Pressetext zur Ausstellung Künstlerinnen-Bücher

Die 8 ausstellenden Künstlerinnen überraschen mit sehr persönlichen Werken:

 

Christiane von Götz übermalt teils pastos, teils lasierend Buchseiten mit weißer Farbe. Darauf entstehen zumeist Akt-Skizzen und experimentelle Studien. Das durchscheinende, bisweilen aufblitzende Original ist dabei Teil des künstlerischen Gesamtbildes.

 

Die Keramikerin Angelika Karoly präsentiert von ihren Keramikplastiken Fotodrucke auf Stoff, kombiniert mit handschriftlichen literarischen Texten, z.B. Texte von Pablo Neruda, Hilde Domin, Hölderlin, Elisabeth Lichter, Sonja-Viola Senghaus  und Hanna Leybrand- sowie Tagore, Theodor Storm, Rilke etc.

 

Parvati Kern liebt es, kleine Skizzenbücher unterwegs mitzuführen und mit schwarzem Rollerstift oder Bleistift nach Lust und Laune zu füllen und zu Hause zu kolorieren.

 

Sehriban Köksal Kurt nennt ihre Zeichen-Bücher „ihre innere Stimme“. Der Augenblick, der Zufall sowie der Ort selbst, an denen sie in Aktion tritt, beeinflussen das Wesen ihrer Zeichnungen. Dabei interessiert sie insbesondere das Schnittfeld von Kunst, Philosophie und Psychologie.

 

Petra Lindenmeyer arbeitet oft mit Fund-Materialien. Unter ihr Messer kamen dicke Taschenbücher aus der Abteilung „Frauenliteratur“, so etikettiert und aussortiert von der örtlichen Bücherei. Sie traktierte und bestickte die Seiten mit Gedichten der GEDOK-Lyrikerinnen, auf dass das Versprechen „Frauenkunst“ sich letztlich einlöse. 

 

Die Hörkünstlerin Eva Claudia Nuovia zeichnet in Ihren Künstlerbüchern Konzerte und Lesungen simultan mit.
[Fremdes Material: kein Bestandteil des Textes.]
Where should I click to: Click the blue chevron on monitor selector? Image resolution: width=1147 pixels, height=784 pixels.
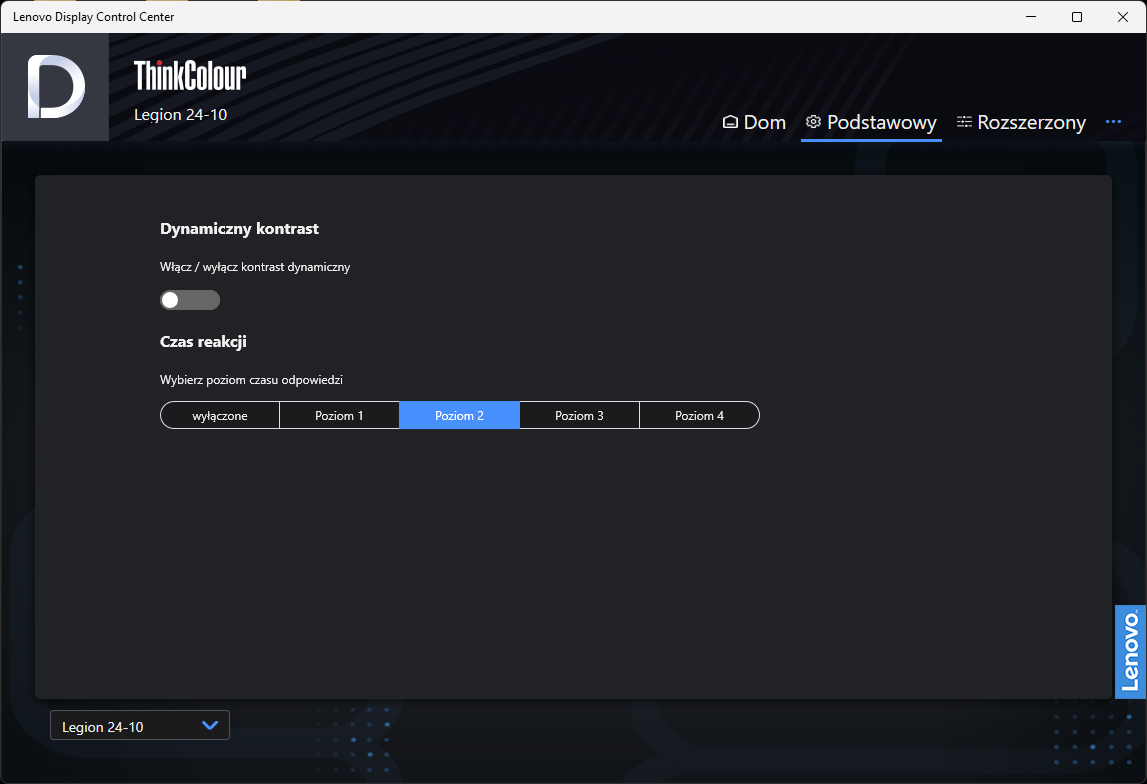(x=210, y=726)
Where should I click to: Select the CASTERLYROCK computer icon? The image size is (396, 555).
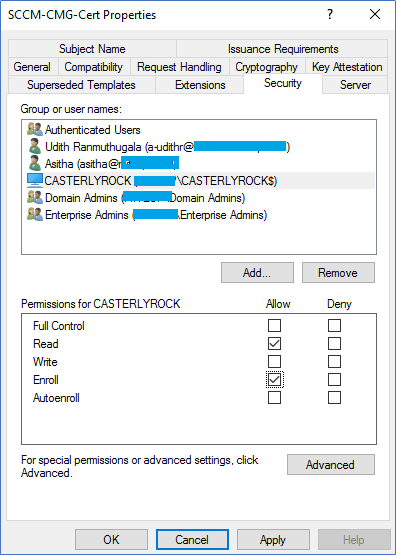pyautogui.click(x=35, y=181)
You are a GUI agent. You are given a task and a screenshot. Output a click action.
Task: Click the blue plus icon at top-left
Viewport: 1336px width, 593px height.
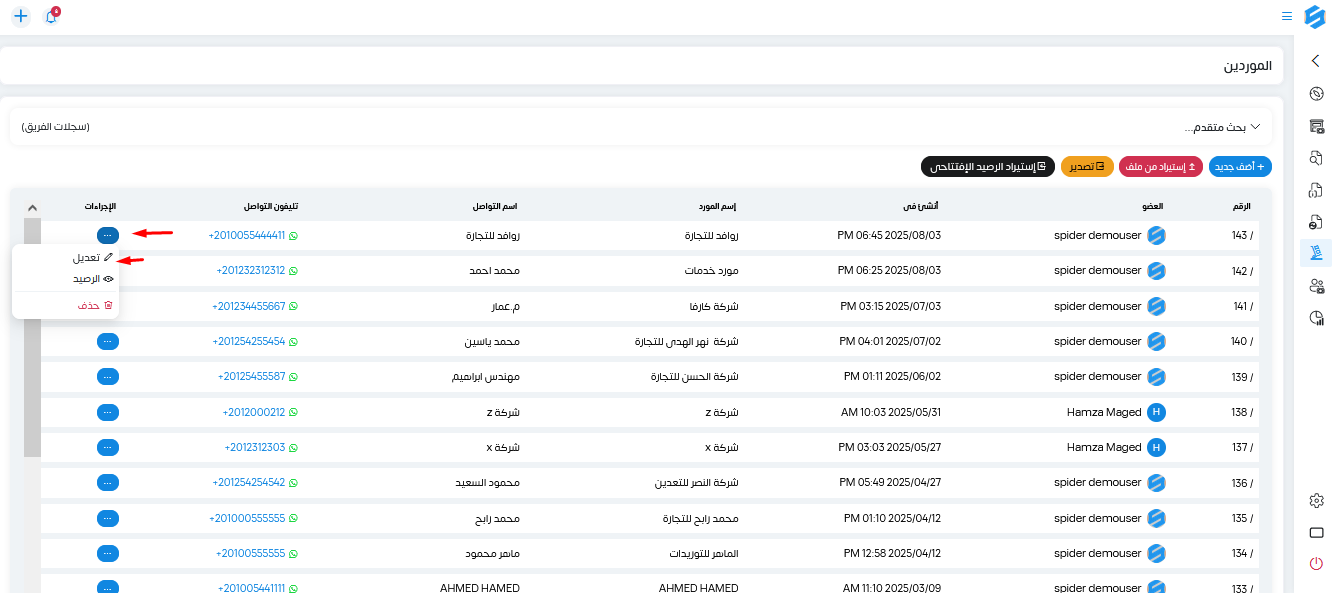[x=20, y=17]
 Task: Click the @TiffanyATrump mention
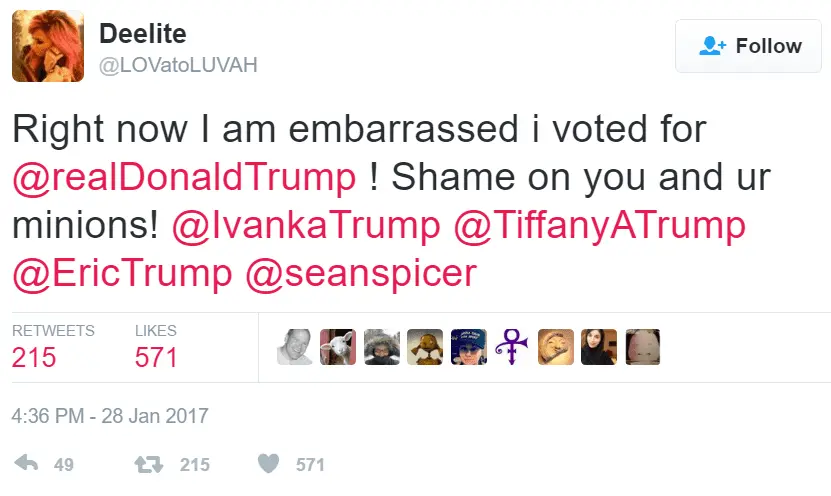point(600,225)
Es entstehen Artituren, die von den Musikern „gelesen“ werden können. Dem Betrachter präsentieren die visuelle Klangserien „Musik für die Augen“.

 

Durch Falten, Schneiden und Reißen von Papier ist Isolde Otts Objekt "Stein" entstanden, durchzogen von einem roten Band mit einem Gedicht „Stein“ von Gerhild Michel. 

 

Raingard Tausch macht Material-Bücher aus Metallfolie, Draht, Drahtgewebe, Fliegengitter und Vliesmaterial, ergänzt durch Materialien aus Baumärkten sowie gemalten und collagierten Elementen. So können die Bücher beim Durchblättern nicht nur visuell, haptisch , sondern auch auditiv erfahren werden.